**TASK DIRECTIONS**
Report how many lines of these entries hold the string "color"; reply with the number alone.

*** Opening DATA SHOWN ***

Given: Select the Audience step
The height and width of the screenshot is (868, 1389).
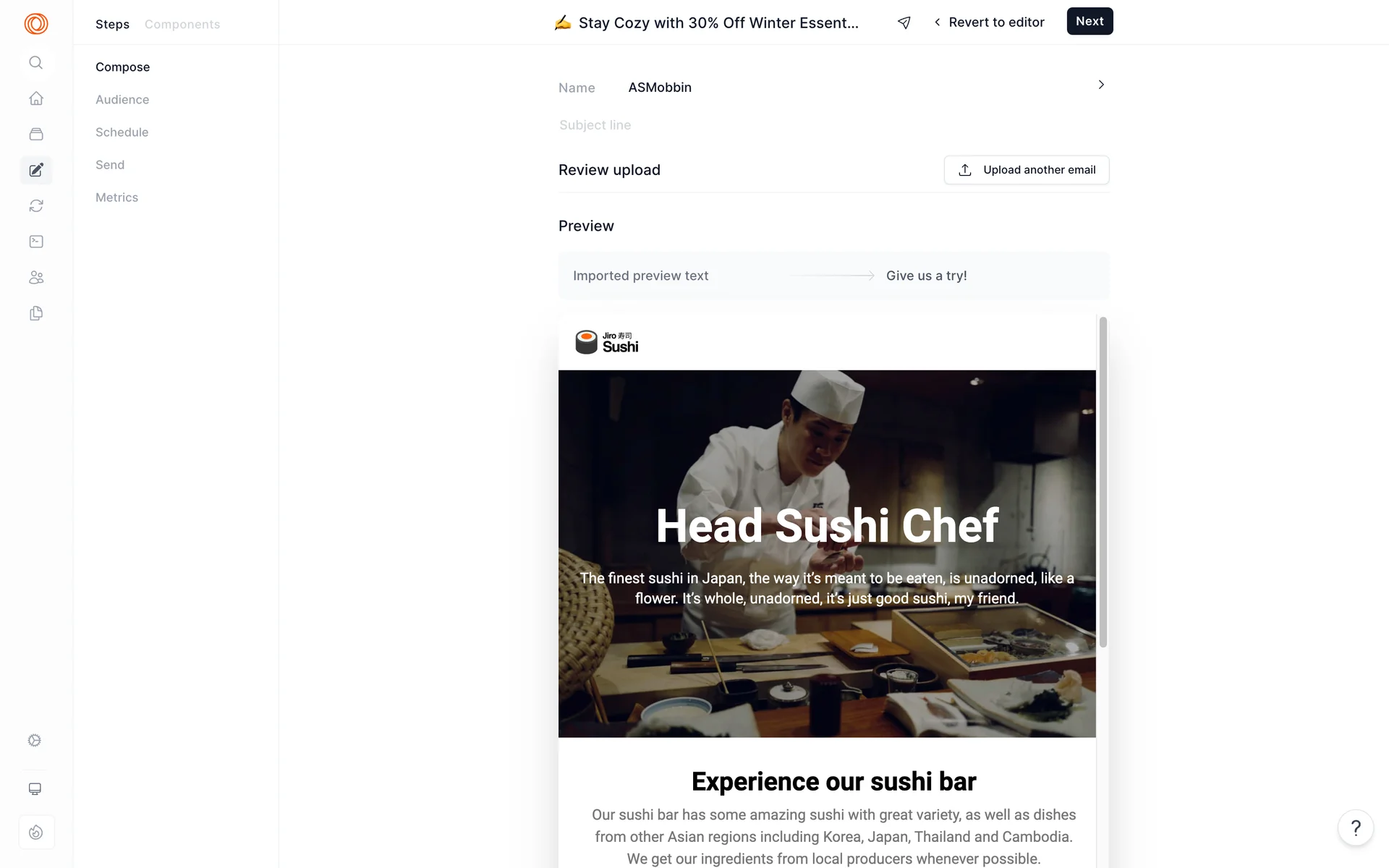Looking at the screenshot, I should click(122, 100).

*** Closing DATA SHOWN ***
*** Opening DATA SHOWN ***

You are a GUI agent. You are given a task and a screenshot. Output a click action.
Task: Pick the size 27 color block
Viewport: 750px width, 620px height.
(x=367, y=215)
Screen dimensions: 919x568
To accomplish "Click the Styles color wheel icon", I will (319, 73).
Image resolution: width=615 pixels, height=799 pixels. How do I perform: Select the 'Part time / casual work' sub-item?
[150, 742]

*** Closing DATA SHOWN ***
*** Opening DATA SHOWN ***

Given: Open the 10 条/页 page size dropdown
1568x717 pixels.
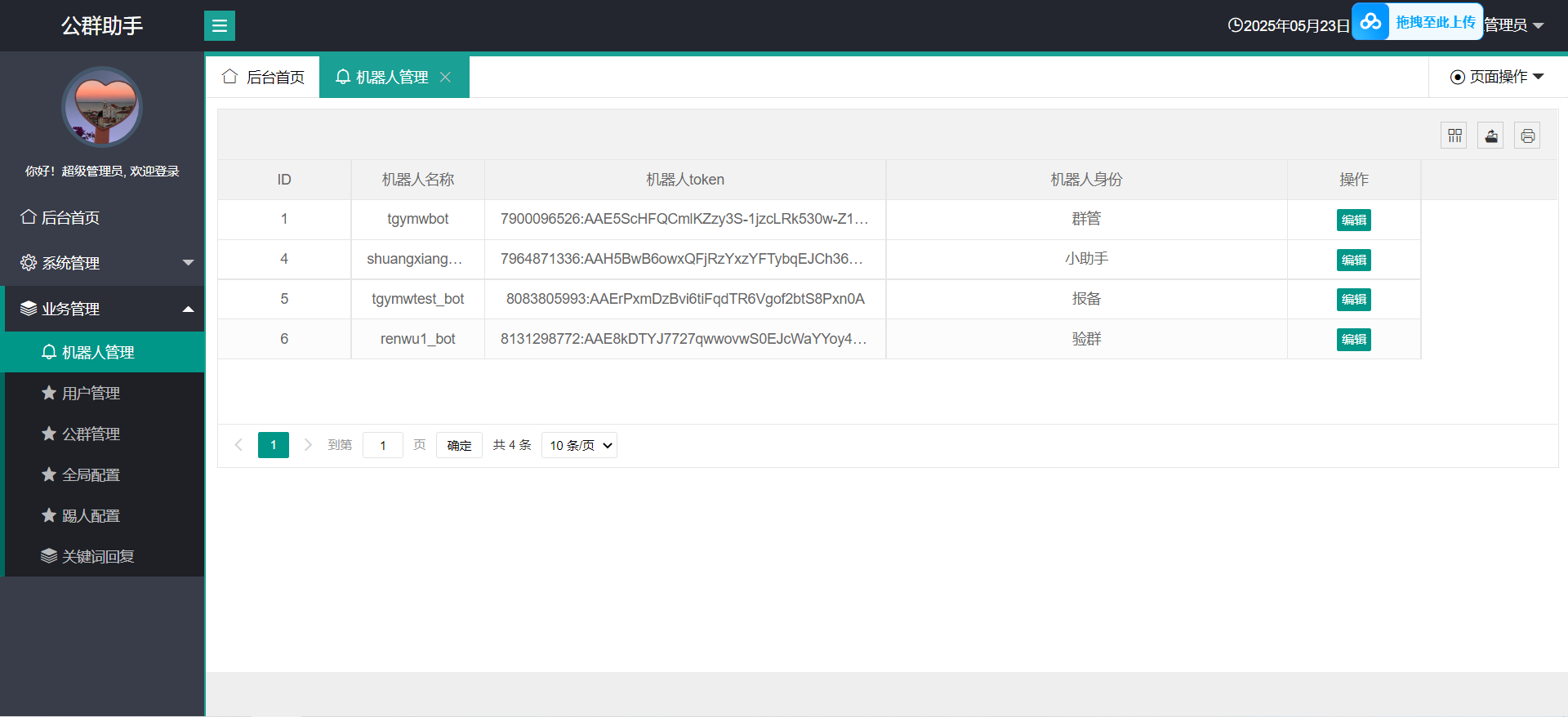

*** Closing DATA SHOWN ***

**EXPECTED ANSWER**
2